Dakota County Commissioner Liz Workman peered up at the solar eclipse in August from a prime vantage point — atop a garbage mound at the Burnsville landfill.
For Dakota County, landfills bring dollars, downfalls
Dakota County has five open state-permitted landfills — more than any other Minnesota county.
As the county commissioner representing Burnsville, home to nearly 400 acres of landfills, she's no stranger to trash.
Dakota County has five open state-permitted landfills — more than any other Minnesota county.
"I called myself the queen of garbage one time," Workman said. "I've been dealing with landfills since I was on the City Council here."
Now there is fresh debate in Dakota County over how much those landfills are paying their host communities and whether the growing dumps are holding back residential and commercial development in some communities.
In Dakota County, garbage is big business. The county stands to receive nearly $7 million annually from landfill companies just for "hosting" the dumps if current negotiations go through in December. And three of its cities with landfills — Burnsville and Rosemount each have one and Inver Grove Heights has three — typically get $1 million to $2 million a year.
The money funds parks and redevelopment projects and allows the county to forgo taxing residents for solid waste disposal. Landfill companies also make other community investments. "You name it, we get involved," said John Domke, division vice president of SKB Environmental, owner of two Dakota County landfills.

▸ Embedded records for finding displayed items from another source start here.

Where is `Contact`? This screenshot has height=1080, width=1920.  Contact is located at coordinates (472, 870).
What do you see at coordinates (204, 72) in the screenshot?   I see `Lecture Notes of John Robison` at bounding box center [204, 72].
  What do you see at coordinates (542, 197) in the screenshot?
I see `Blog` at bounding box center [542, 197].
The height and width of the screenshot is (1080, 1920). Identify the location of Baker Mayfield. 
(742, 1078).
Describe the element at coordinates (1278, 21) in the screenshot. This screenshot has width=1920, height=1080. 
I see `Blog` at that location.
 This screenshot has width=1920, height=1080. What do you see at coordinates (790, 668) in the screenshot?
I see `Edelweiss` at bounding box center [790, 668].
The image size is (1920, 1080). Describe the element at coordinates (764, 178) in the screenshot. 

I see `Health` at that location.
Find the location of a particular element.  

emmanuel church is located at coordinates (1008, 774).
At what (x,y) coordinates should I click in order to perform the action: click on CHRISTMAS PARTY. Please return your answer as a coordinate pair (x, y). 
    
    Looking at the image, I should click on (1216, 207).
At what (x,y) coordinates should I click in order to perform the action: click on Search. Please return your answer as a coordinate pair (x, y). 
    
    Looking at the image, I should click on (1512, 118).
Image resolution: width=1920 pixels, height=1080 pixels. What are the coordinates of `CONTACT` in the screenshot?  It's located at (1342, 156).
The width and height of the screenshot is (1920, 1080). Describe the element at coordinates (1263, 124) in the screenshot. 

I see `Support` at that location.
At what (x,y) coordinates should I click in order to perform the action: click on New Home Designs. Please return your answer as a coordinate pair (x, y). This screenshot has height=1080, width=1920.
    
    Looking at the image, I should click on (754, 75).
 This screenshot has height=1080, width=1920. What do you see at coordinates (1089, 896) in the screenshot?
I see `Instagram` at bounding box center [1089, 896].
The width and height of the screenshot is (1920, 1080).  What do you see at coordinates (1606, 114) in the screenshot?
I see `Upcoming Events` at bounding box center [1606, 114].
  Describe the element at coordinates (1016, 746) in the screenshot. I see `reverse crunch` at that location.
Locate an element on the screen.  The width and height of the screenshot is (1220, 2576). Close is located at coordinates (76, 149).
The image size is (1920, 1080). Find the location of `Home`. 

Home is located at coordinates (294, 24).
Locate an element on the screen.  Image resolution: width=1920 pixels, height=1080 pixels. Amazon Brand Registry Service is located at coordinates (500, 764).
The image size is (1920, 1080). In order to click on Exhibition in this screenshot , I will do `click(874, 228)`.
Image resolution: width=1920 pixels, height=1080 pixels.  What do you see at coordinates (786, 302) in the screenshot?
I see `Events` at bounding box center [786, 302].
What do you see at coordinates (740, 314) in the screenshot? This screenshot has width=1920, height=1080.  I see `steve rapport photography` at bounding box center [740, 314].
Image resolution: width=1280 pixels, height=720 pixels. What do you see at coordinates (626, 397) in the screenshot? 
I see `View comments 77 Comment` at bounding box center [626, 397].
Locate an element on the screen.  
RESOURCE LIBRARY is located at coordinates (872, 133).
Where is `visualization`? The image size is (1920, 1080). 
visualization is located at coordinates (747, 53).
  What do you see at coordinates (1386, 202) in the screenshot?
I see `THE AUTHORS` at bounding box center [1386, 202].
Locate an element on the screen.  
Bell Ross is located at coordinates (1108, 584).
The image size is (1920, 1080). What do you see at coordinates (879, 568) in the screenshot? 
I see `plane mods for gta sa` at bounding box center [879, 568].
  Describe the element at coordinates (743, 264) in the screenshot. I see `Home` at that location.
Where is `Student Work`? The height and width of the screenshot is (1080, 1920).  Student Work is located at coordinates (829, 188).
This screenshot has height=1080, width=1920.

But the county has an uneasy relationship with rubbish. The money doesn't make up for the noise, smell and wear-and-tear on roads that landfills bring, some officials said. There's also the danger of water pollution, lost property taxes from perpetually unusable land, and the stigma.
Commissioner Joe Atkins, who represents Inver Grove Heights, said the city's landfills don't pay nearly enough to offset costs. Atkins mentioned a suggestion made in jest when the city was seeking a new slogan: "Follow your nose to Inver Grove."
A dump destination
Dakota County has several kinds of landfills. Republic Services Pine Bend Landfill and Burnsville Sanitary Landfill take regular garbage. The Rosemount landfill, owned by SKB Environmental, takes industrial, demolition and construction waste. Three landfills take demolition waste: The SKB site in Inver Grove Heights (currently mothballed), the Frattalone's Dawnway Demolition Landfill, split between Inver Grove Heights and South St. Paul, and part of the Burnsville landfill.
No one seems to know how Dakota County collected so many dumps. More than 50 years ago, when many landfills started amassing garbage, Dakota County offered open land close to transportation corridors, but far enough away from cities and suburbs that people wouldn't have to face their refuse.
But growth of both the landfills and the suburbs is bringing them into conflict.
The Pine Bend landfill in Inver Grove Heights now towers 1,000 feet and continues to grow, said Inver Grove Heights' Mayor George Tourville. It casts a long shadow. Tourville said the city began piping water to its southern section a dozen or so years ago because of concerns about well pollution.
Burnsville City Manager Heather Johnston said her city faces difficulty redeveloping its Minnesota River quadrant because of its nearby landfill. And garbage trucks accelerate wear on city streets, Johnston said, which costs nearly $1 million a mile to rebuild.
Sigurd Scheurle, a planning director with the Minnesota Pollution Control Agency, said odor, litter, dust, noise and the occasional fire also are worries, though landfill operators can minimize those problems. There is also anxiety about who will maintain landfills long-term.
Trees can't be planted on landfills because roots grow through the liners, and no one wants to live atop yesterday's trash.
"What are you going to do when they're finally done and filled to the brim?" Tourville asked. "You can't use it for anything."
Chastity Fyksen lives in Inver Grove Heights, several hundred feet from the Frattalone landfill, which she blames for the cracks in her home's foundation. "Every time the house shakes, I think, 'This could be the day the house falls down,' " Fyksen said.
Landfill operators say modern landfills meet rigorous safety regulations. "Some folks view landfills as dirty polluting monsters and they're anything but that," said Domke, whose company has the only triple-lined landfill in Minnesota.
He said there are upsides to landfills. SKB has donated land for a library, pays for a Zamboni at an ice rink and sponsors band and athletics programs, Domke said.
Landfill lucre
Cities get paid for hosting landfills, generally based on the tonnage of waste collected. In 2016, Burnsville got $1.25 million from its landfill, owned by Waste Management. Inver Grove Heights got $1.9 million from its sites. And Rosemount got about $1.8 million from the SKB landfill. Dakota County expects about $7 million a year from its landfills if negotiations are successful.
Commissioner Workman acknowledges that state mandates to cut landfill waste ultimately will take a toll on Dakota County, but she says the county's landfills still have a role to play. "We're special," she said. "I don't know what all these people would do with this garbage if not for Dakota County."